Quote every line of the records below word for word, leaving the pictures out of your answer.

[Records from a data collection]
.....

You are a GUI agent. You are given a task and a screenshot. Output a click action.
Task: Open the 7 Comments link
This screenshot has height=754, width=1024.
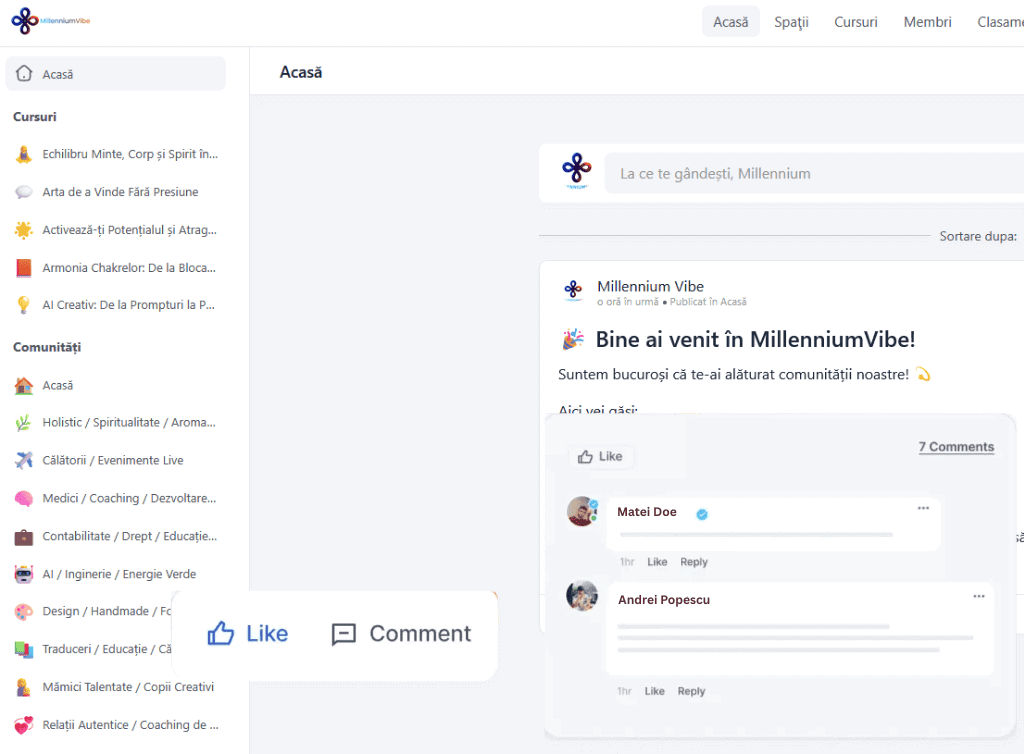click(956, 447)
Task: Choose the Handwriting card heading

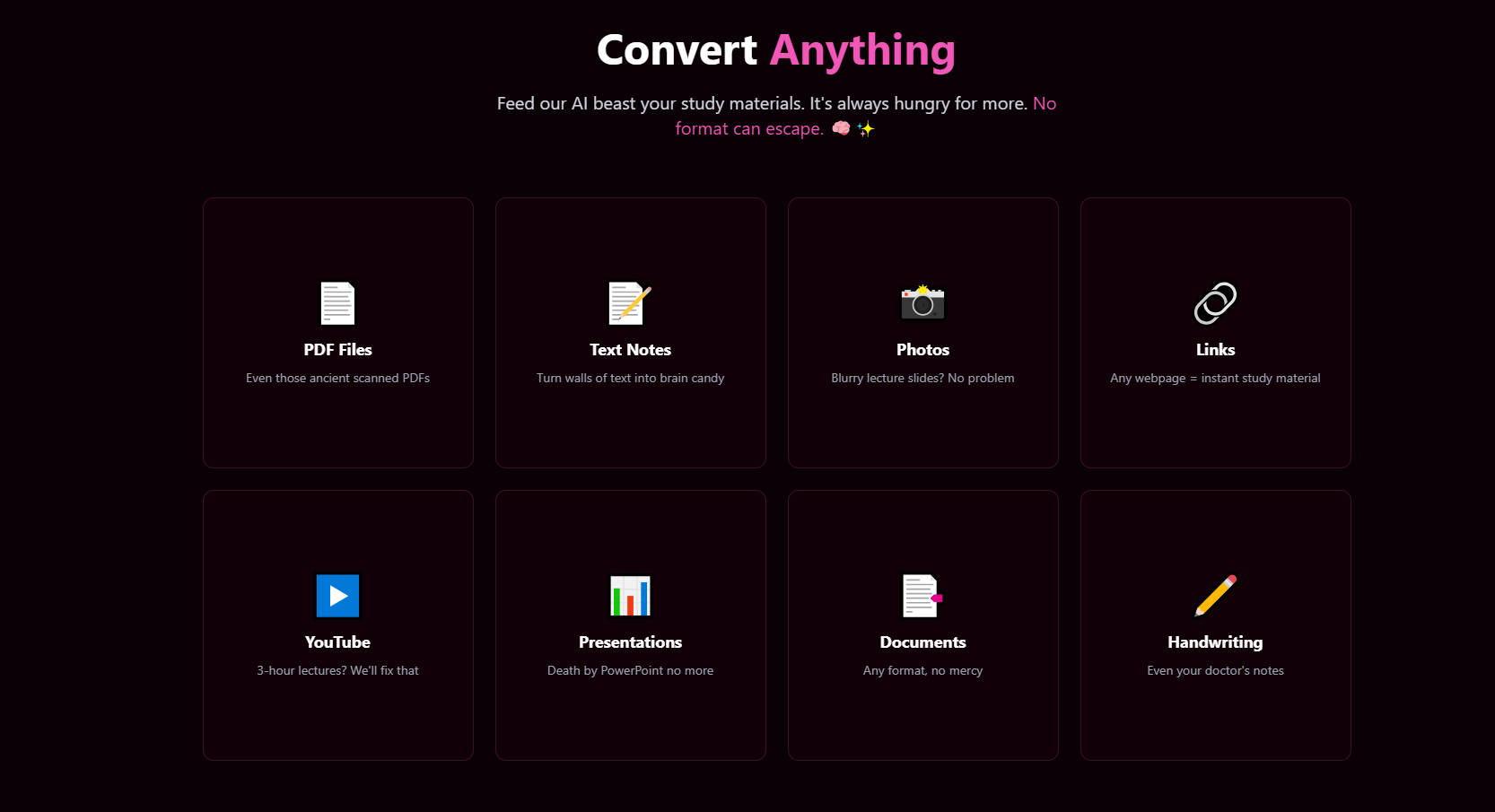Action: [1215, 642]
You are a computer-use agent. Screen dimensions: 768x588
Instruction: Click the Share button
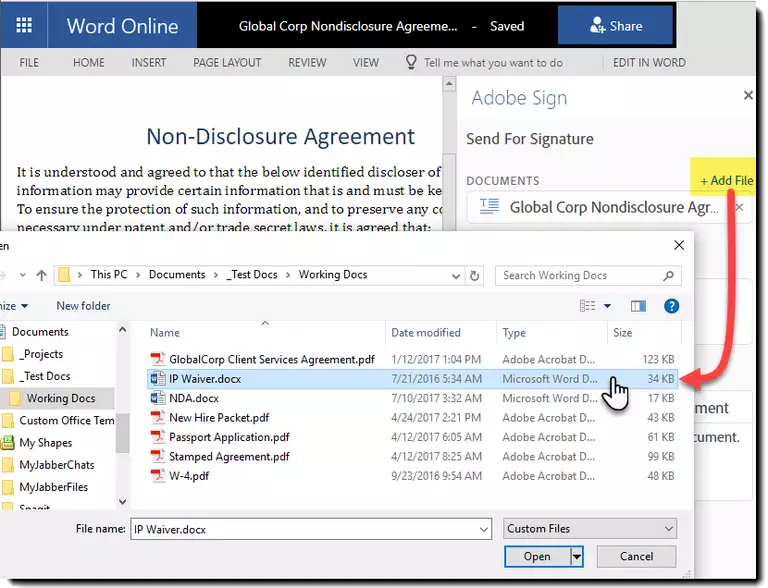click(x=614, y=27)
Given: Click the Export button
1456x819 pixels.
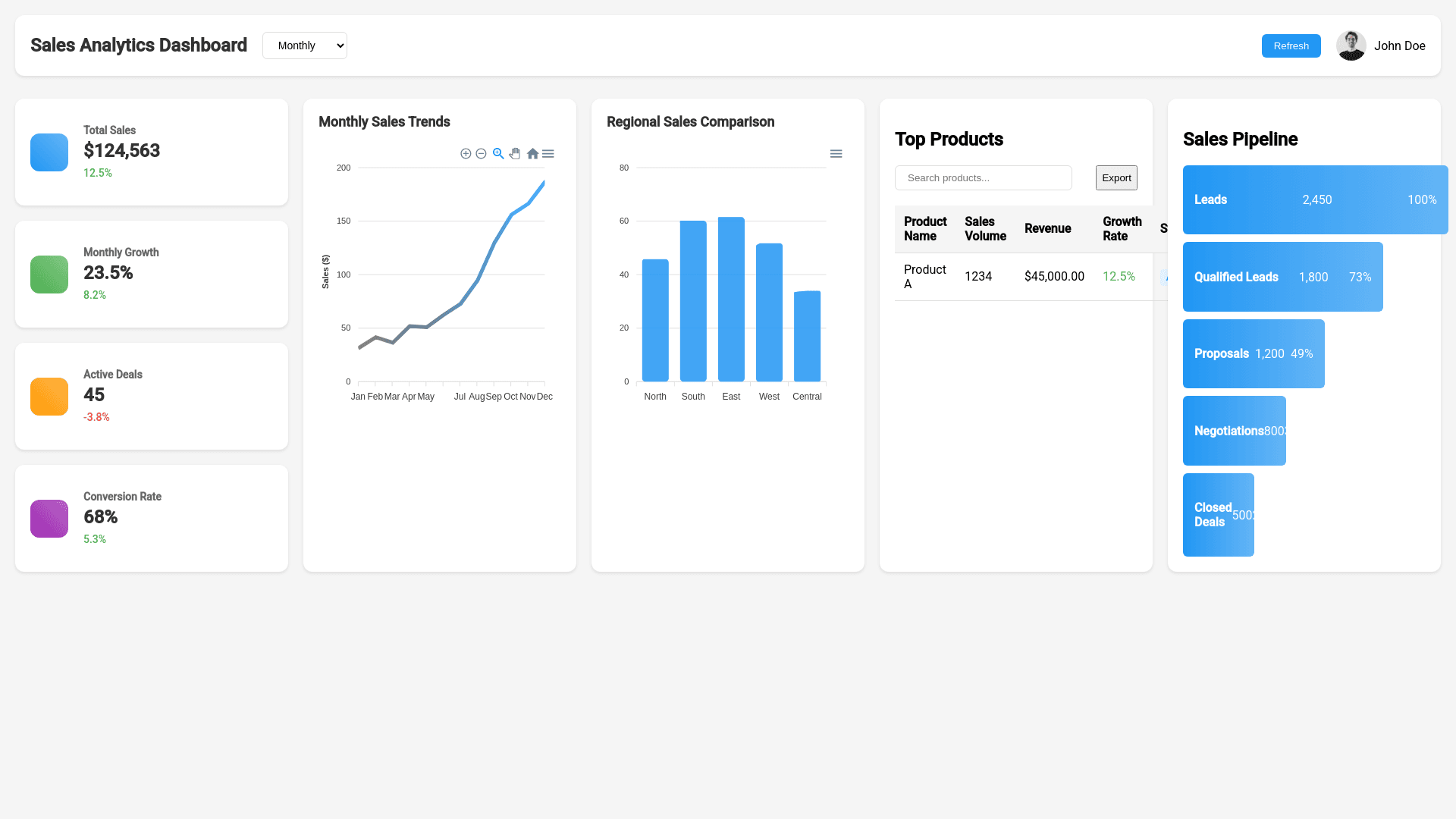Looking at the screenshot, I should 1116,178.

.....

[Correct answer]
You are a GUI agent. You are given a task and a screenshot. Output a click action.
Task: Open the 7 Comments link
This screenshot has height=754, width=1024.
click(956, 447)
Task: Choose the Handwriting card heading

Action: [1215, 642]
You are a computer-use agent. Screen dimensions: 768x588
Instruction: Click the Share button
click(x=614, y=27)
Given: Click the Export button
1456x819 pixels.
Looking at the screenshot, I should 1116,178.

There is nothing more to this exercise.